--- Extracted text ---

******************************

This is putting it mildly:
Mr. Lieberman's positions have infuriated Democrats in a way that those of wavering Democratic senators, such as Nebraska's Ben Nelson and Arkansas's Blanche Lincoln, haven't. Those senators come from conservative states and appear to be searching for ways to support a health overhaul while reflecting their constituents' views.Mr. Lieberman comes from liberal Connecticut and has announced his opposition in unusually absolutist terms and at critical moments. He says he is speaking out to ensure the bill is sound, while liberals accuse him of seeking to gratify his ego.

******************************

--- Data ---
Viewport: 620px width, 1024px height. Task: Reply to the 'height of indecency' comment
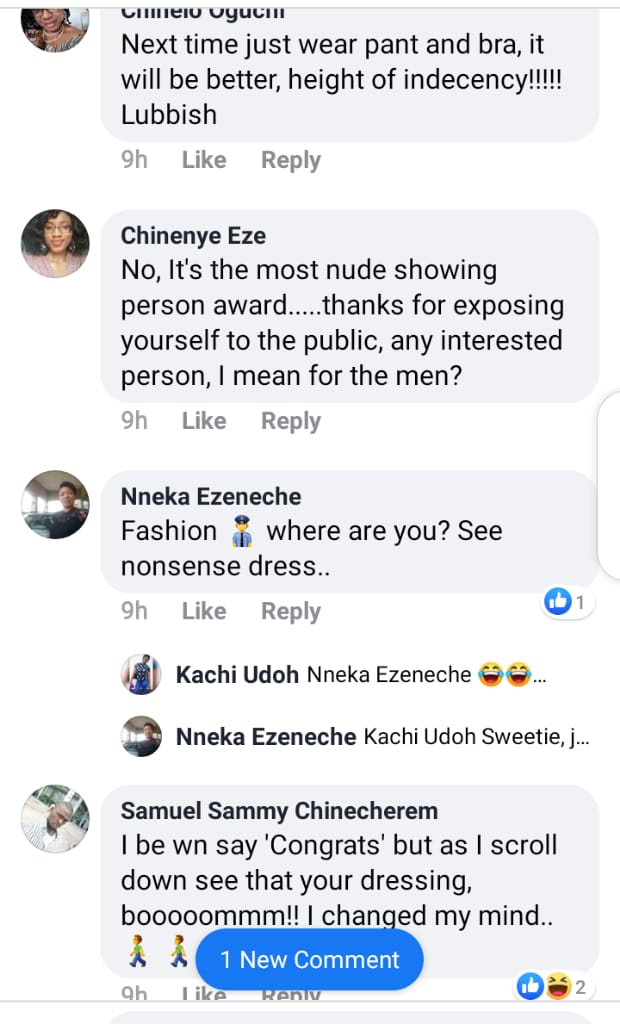[x=291, y=160]
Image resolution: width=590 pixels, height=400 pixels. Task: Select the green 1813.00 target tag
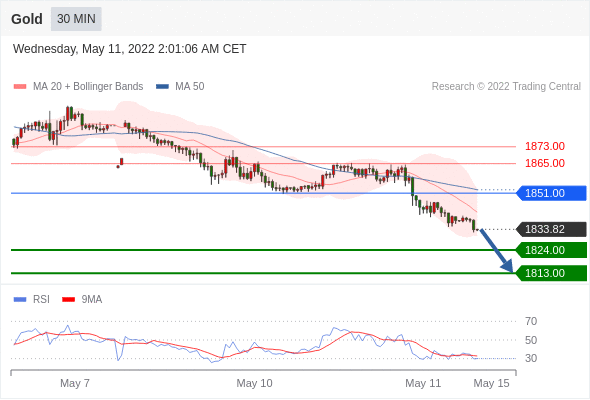tap(551, 273)
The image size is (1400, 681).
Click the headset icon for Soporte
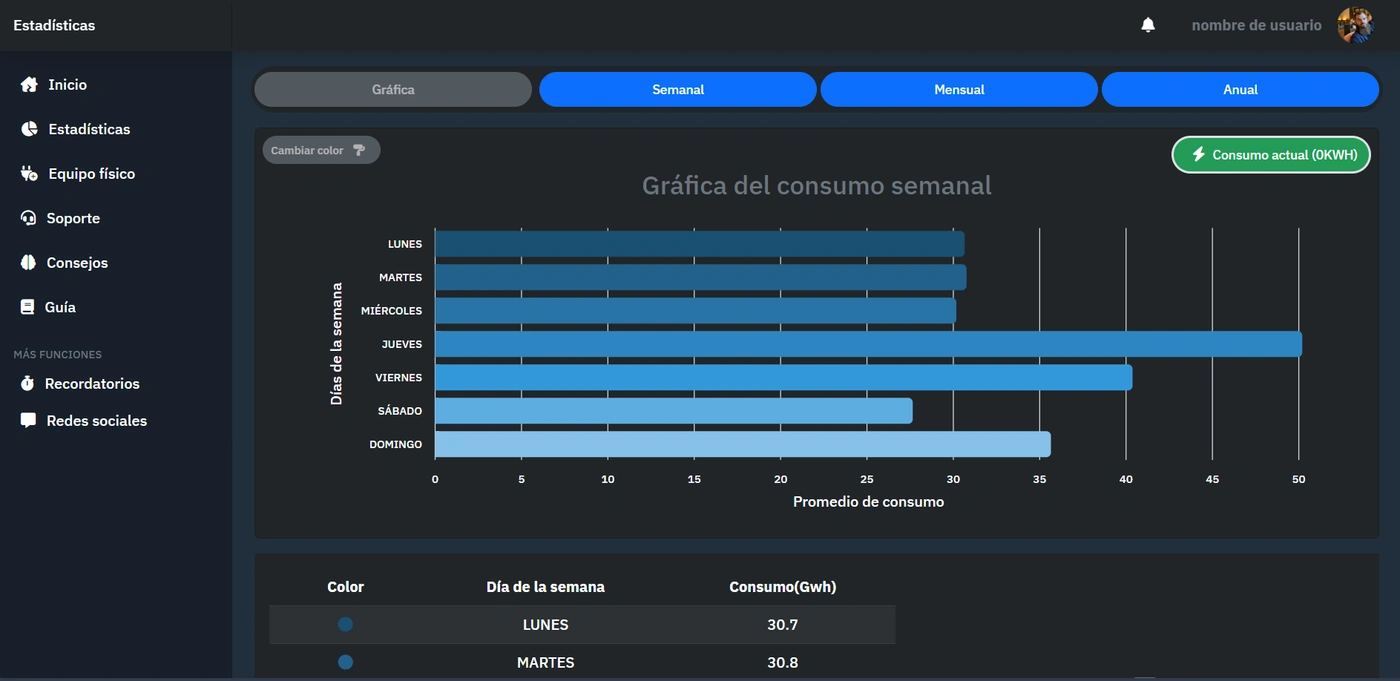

******************************

--- Questions on the material ---
- A) According to the excerpt about Mr. Lieberman, what kind of state does he come from?
- B) Summarize the excerpt about Mr. Lieberman in two sentences.
- C) Say whether each statement agrees with the excerpt about Mr. Lieberman. Answer yes or no, and quote the words from the excerpt that decide it.
(i) Ben Nelson represents Nebraska.
(ii) Mr. Lieberman says he is speaking out to gratify his ego.
(iii) Blanche Lincoln comes from a conservative state.

--- List of solutions ---
- A) He comes from liberal Connecticut.

- B) Mr. Lieberman's positions have angered Democrats more than those of wavering senators such as Ben Nelson and Blanche Lincoln, who come from conservative states and appear to be seeking ways to support a health overhaul while reflecting their constituents' views. Mr. Lieberman, from liberal Connecticut, has announced his opposition in unusually absolutist terms and at critical moments; he says he wants to ensure the bill is sound, while liberals accuse him of seeking to gratify his ego.

- C)
(i) Yes: "Nebraska's Ben Nelson"
(ii) No: "He says he is speaking out to ensure the bill is sound, while liberals accuse him of seeking to gratify his ego."
(iii) Yes: "Those senators come from conservative states"